The StArt tool is being redesigned for the web. Its previous desktop version can be found here:
https://www.lapes.ufscar.br/resources/tools-1/start-1
Self-Adaptive Body Sensor Network (SA-BSN)
The Self-Adaptive Body Sensor Network (SA-BSN) features an exempalr of self-adaptive system designed for experimentation on solutions for adaptation in the domain of Self-Adaptive Software Systems. Body Sensor Networks (BSNs) are networks of wearable and implantable sensors that collect physiological data (e.g., heart beat rate, blood oxigenation) from the human body. These networks are often considered safety-critical, as they enable real-time monitoring of vital signs and other health-related parameters. In addition, they interface a body of knowledge of ever evolving diseases and health conditions with a the vastness of human individuality. No solution to indentification of health conditions is comprehensive enough to tackle the current nor future diseases that may pose a threat to human condition. The self-adaptive body sensor network paves the way to such ambitious goal.

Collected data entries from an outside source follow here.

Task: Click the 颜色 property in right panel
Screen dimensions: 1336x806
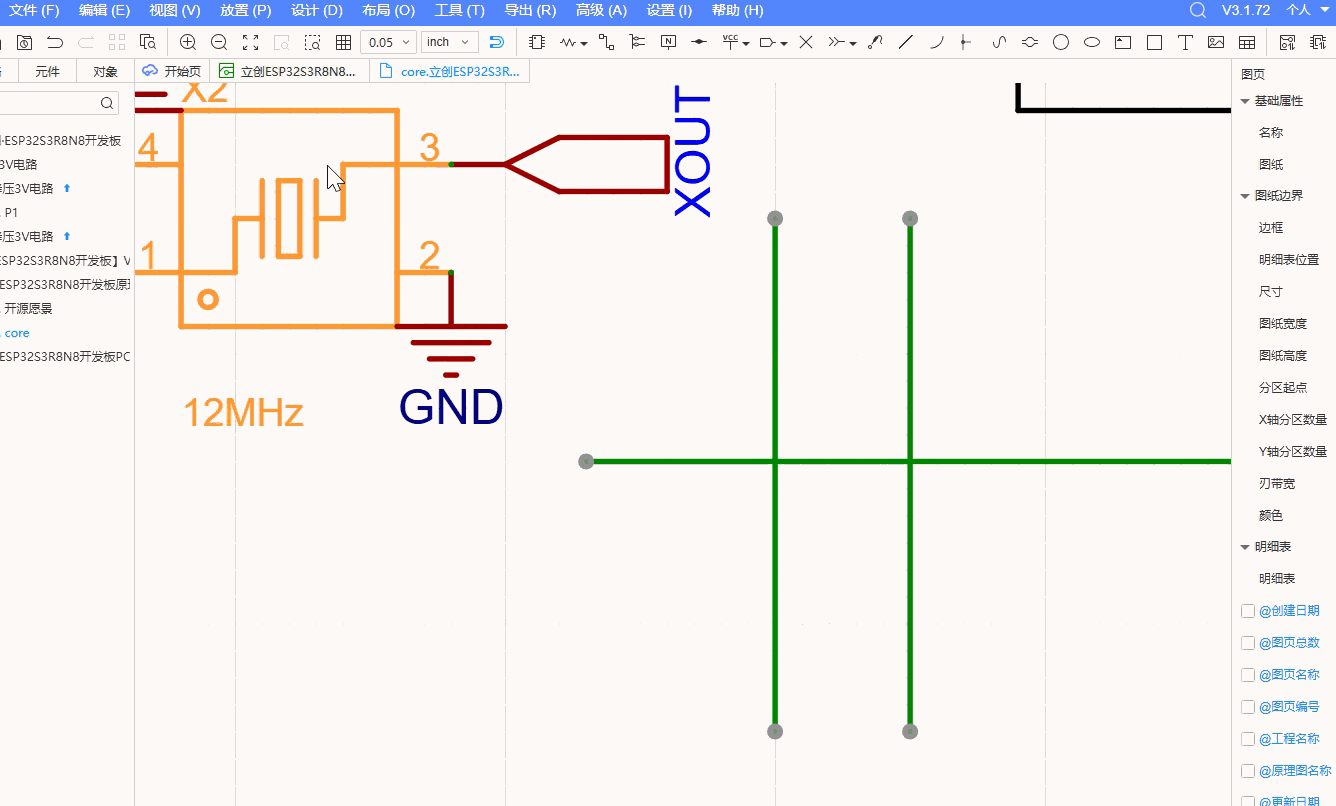Action: coord(1270,516)
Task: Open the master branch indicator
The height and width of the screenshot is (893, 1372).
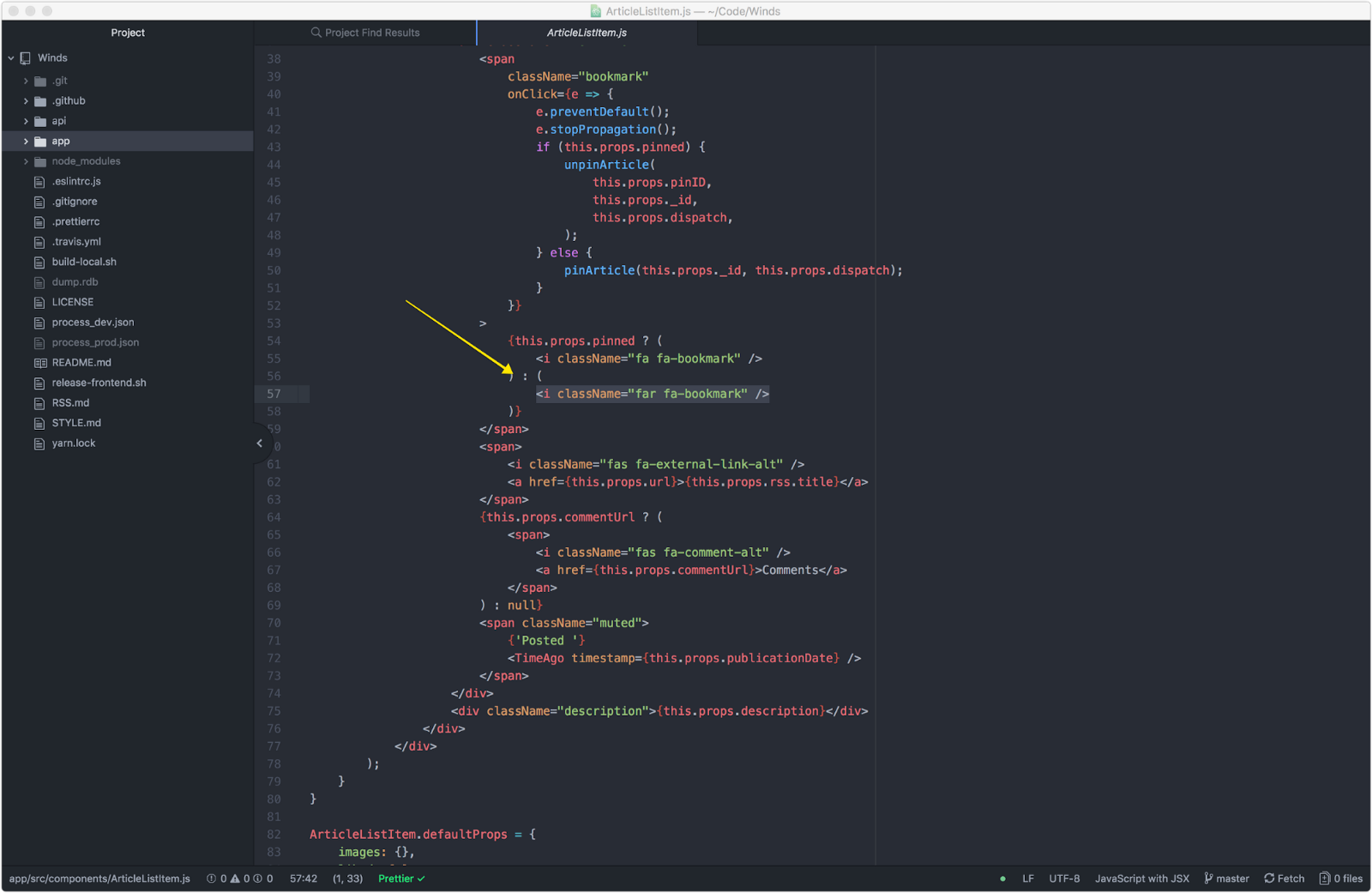Action: coord(1226,878)
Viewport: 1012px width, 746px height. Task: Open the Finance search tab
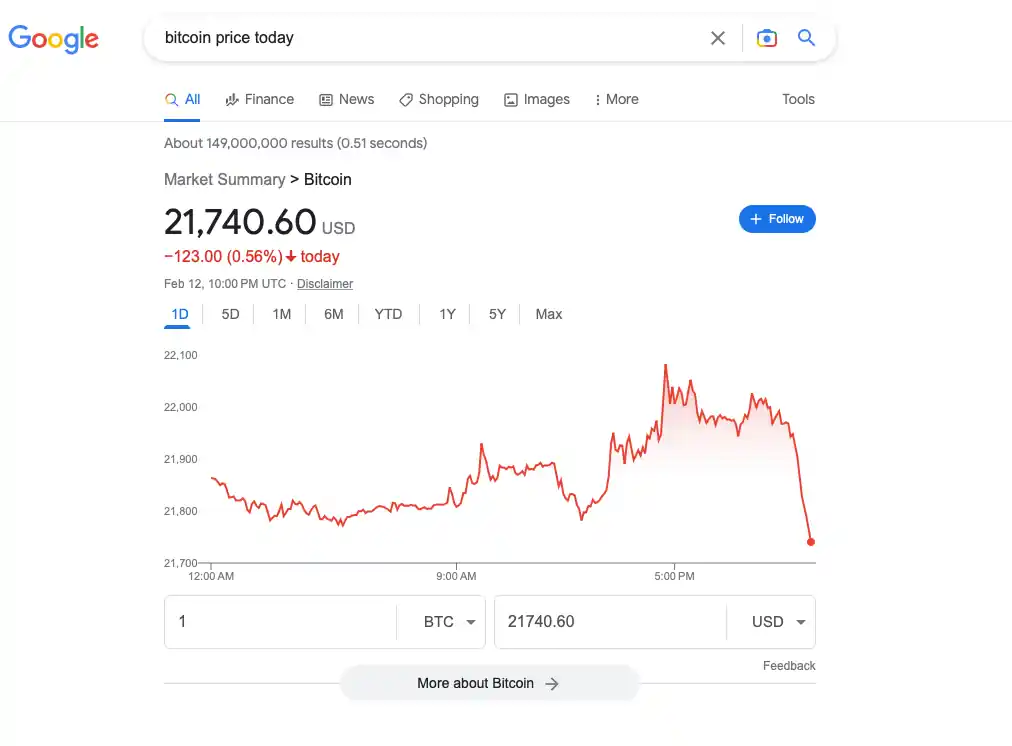pos(259,99)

The SA-BSN provides a platform for researchers and developers to explore and evaluate adaptive solutions in the Self-Adaptive Software Systems domain.
PistarGODA MDP
This artifact extends GODA framework into supporting the goal modeling of SAS under multiple classes of uncertainty (named uncertainty related to the system itself, to system goals, and the environment). From the goal model, the framework automatically generates: (1) reliability and cost parametric formulas parameterized with uncertainty; and (2) a Markov Decision Process (MDP) of the system alongside PCTL properties. The formulas express the modeled system's overall reliability and cost. They are used for runtime verification and to guide the sysnthesis of adaptation policies in SAS (see article). The MDP and PCTL files are used for probabilistic model checking (in which we refer to the PRISM tool). The source code extends the piStar tool and provides a modeling and analysing environment in the web for GODA. The pistarGODA modeling and analyzing environment is available online at Heroku.